Symantec bites the hand that feeds..
Posted by jericho
Just over ten years ago (95-09-15) Hobbit wrote a little tool called netcat (aka nc), swiftly dubbed the “TCP/IP Swiss Army knife”. Hobbit was affiliated with the l0pht, which was later purchased by @stake, which was later purchased by Symantec. At some point (circa 1998), Weld Pond ported the netcat utility to Windows. Weld was an original member of the l0pht and later the Director of Research and Development with @stake. Weld’s version was distributed at @stake for some time. Suffice it to say, the l0pht, @stake and its members/employees supported netcat’s use and distribution.
Jump forward to today, and Symantec now classifies netcat on a system as a High Risk Impact.
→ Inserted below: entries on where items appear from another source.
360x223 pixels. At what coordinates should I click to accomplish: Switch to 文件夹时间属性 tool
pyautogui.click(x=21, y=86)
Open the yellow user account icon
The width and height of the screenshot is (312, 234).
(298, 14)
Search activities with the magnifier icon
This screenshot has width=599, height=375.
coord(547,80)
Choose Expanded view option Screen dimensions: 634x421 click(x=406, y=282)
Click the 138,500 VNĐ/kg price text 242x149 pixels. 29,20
As aj reznor asked, “is that to say that SYM bought a company known then for offering naughty things?” Let us also remember that Symantec owns SecurityFocus which conveniently offers the tool in their tool repository.
Also amusing are Symantec’s “technical details” for this “hacker tool”:
Hacktool.NetCat arrives as a tool commonly carried by malicious components and dropped on the compromised computer for remote exploitation.
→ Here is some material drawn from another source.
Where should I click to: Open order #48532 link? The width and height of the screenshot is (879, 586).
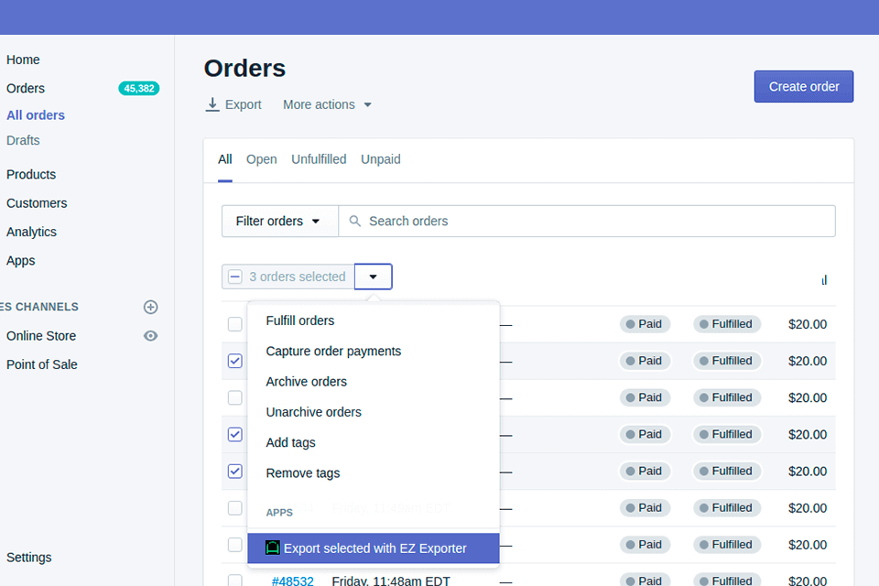(x=293, y=581)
When Hacktool.NetCat is executed, it performs the following actions:
1. Transmits data across network connections.
Yes, there is no number two on the list. Hopefully Symantec will have the foresight to classify TCP/IP stacks as “Hacktool.TCPIP” and label it a “High Risk Impact” if found on a system.
After following some links about this, I noticed “WEB-MISC nc.exe attempt” in my snort logs.
I can see the value in listing this as a potential worry, but I agree classifying it as “High Risk” is silly.